Work item: Omit the images and return the remaining entries unchanged.

Data records:

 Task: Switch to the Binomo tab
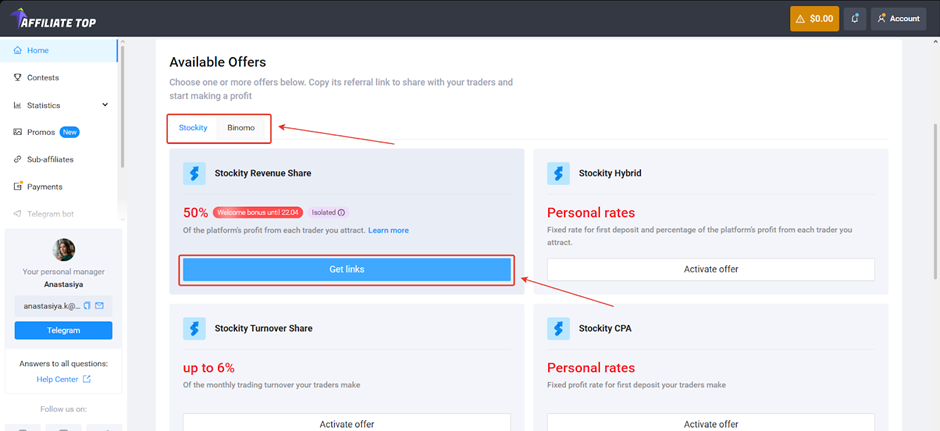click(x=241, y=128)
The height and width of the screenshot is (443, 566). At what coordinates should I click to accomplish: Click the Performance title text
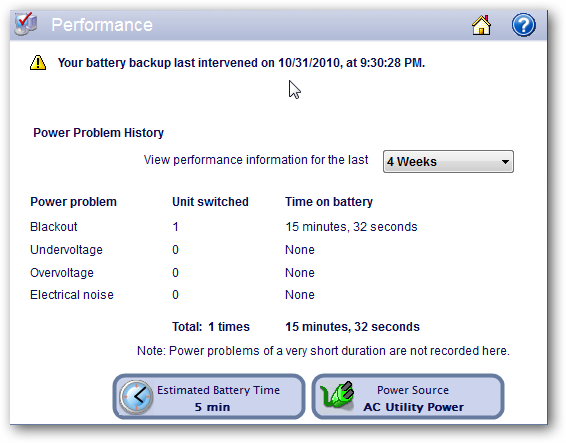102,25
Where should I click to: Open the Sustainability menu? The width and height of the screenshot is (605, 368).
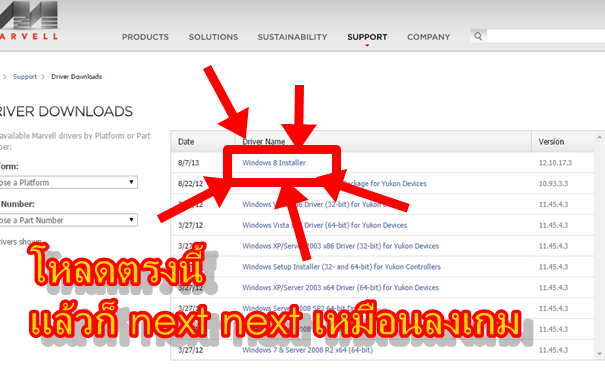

Output:
 Task: Switch to the Binomo tab
click(x=241, y=128)
The height and width of the screenshot is (443, 566). At what coordinates should I click to accomplish: Click the Performance title text
102,25
Where should I click to: Open the Sustainability menu? The width and height of the screenshot is (605, 368).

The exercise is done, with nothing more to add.